■ Text section ■
** BEGIN **

For large K's and the small values of T/M, my code runs slowly.
Please do not hesitate to ask me anything.

Attachments:
POSTED BY: Vedat Erturk
12 Replies

Vedat Erturk I'll try to help: give you some ideas to try. Using an array for: α1=1;α2=1;α3=1;α4=1;α5=1; α={1,1,1,1,1} and referencing as: α[[I]] could help. Maybe better as a[i_].Other variables could also be assigned to an array/ given a number instead of a variable name. In most model Intel based machines :ParallelTable[] and ParallelSum[] speed up calculations by the number of processes your machine allows. Integrations might be better as NIntegrate for time saving. Do Loops have ever been slow in Mathematica. Replacing the loops with Block[] might help as sometimes used in fractal programs. Compiling the Do loop section might also speed up the calculation process. I know the Parallel idea works for at least 10 places in your program. In all: buy yourself the fastest computer you can get (with as many processors as you can) with the most built in memory (16 gb or more): then the slowness of Mathematica will fade, LOL. Good luck in your real world programming. Roger Lee Bagula

POSTED BY: Roger L. Bagula
Posted 3 years ago

Hello Roger,Thank you for suggestions. I shall try to do the suggestions you told. one by one. Let us start with " Using an array for: α1=1;α2=1;α3=1;α4=1;α5=1; α={1,1,1,1,1} and referencing as: α[[I]] could help. ".Can you please give a simple example as a code?

** END **

■ Source data ■
** BEGIN **

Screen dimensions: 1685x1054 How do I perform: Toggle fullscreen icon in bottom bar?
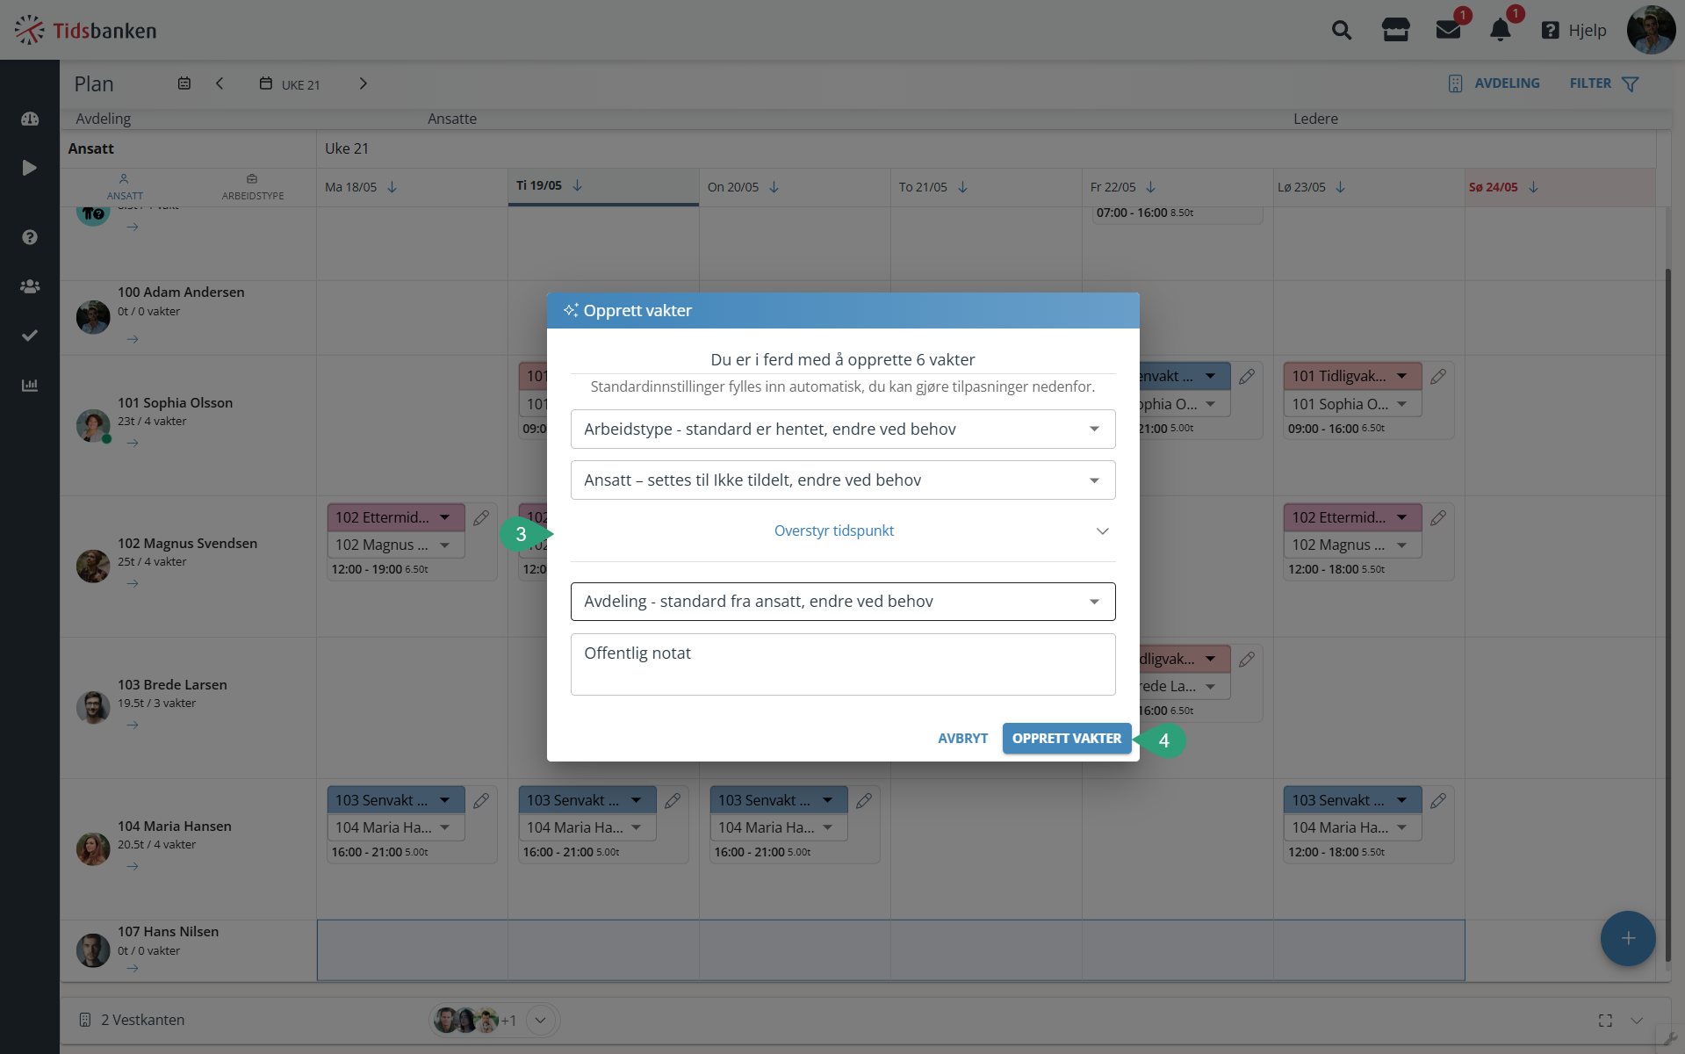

** END **

■ Challenge ■
In the forum thread, how much built-in memory does Roger L. Bagula recommend for the fastest computer?

■ Output for this exercise ■
16 GB or more.